As organizações representativas dos trabalhadores da STCP exigiram esta sexta-feira reunir-se com o ministro da Economia nos próximos dez dias, adiantando que se tal não acontecer apelarão aos trabalhadores para que se recusem fazer horas extraordinárias.

Em causa está «a falta de efetivo da Sociedade de Transportes Coletivos do Porto» e a «necessidade urgente de contratação de motoristas», afirmaram aos jornalistas representantes dos trabalhadores, que esta manhã se concentraram à porta da sede da empresa para protestar contra «a degradação do serviço público» prestado pela transportadora.

Segundo Pedro Silva, da Comissão de Trabalhadores (CT), existe uma falta diária de efetivo na ordem dos 140 motoristas, o que leva a STCP a não cumprir centenas de serviços.

«Há uma falta de carros na rua brutal. Em julho, cerca de 9.000 viagens não foram efetuadas» por insuficiência de motoristas para a cobertura dos serviços programados, disse Pedro Silva, citado pela Lusa.

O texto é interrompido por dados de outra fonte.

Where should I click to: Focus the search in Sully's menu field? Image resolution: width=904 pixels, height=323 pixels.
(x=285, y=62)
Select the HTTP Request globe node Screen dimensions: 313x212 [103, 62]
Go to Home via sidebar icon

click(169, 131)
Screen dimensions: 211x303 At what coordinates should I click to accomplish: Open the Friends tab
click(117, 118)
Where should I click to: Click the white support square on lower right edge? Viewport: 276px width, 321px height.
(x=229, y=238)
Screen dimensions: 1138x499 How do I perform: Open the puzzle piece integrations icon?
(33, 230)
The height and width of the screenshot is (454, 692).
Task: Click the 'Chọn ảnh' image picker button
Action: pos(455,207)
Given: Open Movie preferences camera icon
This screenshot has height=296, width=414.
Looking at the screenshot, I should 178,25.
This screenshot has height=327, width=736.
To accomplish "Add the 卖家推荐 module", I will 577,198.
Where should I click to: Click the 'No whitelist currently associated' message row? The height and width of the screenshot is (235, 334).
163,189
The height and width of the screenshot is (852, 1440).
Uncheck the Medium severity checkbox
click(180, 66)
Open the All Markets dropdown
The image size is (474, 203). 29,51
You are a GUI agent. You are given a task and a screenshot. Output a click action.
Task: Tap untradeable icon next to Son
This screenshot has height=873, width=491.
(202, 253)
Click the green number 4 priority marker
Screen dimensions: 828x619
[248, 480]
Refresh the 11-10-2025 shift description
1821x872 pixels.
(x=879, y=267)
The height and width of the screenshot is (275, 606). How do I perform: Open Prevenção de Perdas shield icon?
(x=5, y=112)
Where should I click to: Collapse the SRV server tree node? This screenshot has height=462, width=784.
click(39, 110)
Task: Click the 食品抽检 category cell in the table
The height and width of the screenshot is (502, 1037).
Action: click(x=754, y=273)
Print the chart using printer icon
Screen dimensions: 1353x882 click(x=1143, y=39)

O responsável pela CT adiantou que, «neste momento, está em risco a segurança dos trabalhadores da empresa e dos próprios utentes», tendo em conta que muito são os motoristas que «têm prestado trabalho extraordinário de forma excessiva».

Pedro Silva criticou o secretário de Estado dos Transportes por afirmar que já deu aval para a entrada de novos motoristas e o conselho de administração da STCP referir que falta ainda aprovação, andando «a empurrar o assunto uns para os outros».

«O serviço que não tem sido cumprido equivale a três dias de greve», salientou.

Para fazer a cobertura total dos serviços de hoje, a STCP «precisava de mais 132 motoristas», apontou aos jornalistas, mostrando as dez folhas formato A4 com a «lista de serviços por cobrir» para hoje e sábado, afixada na parede exterior do edifício seda da transportadora.

Na moção que as ORT aprovaram na quinta-feira e hoje entregarão ao conselho de administração da STCP e Governo, as ORT exigem «o agendamento de uma reunião com caráter urgente» ao ministro Pires de Lima.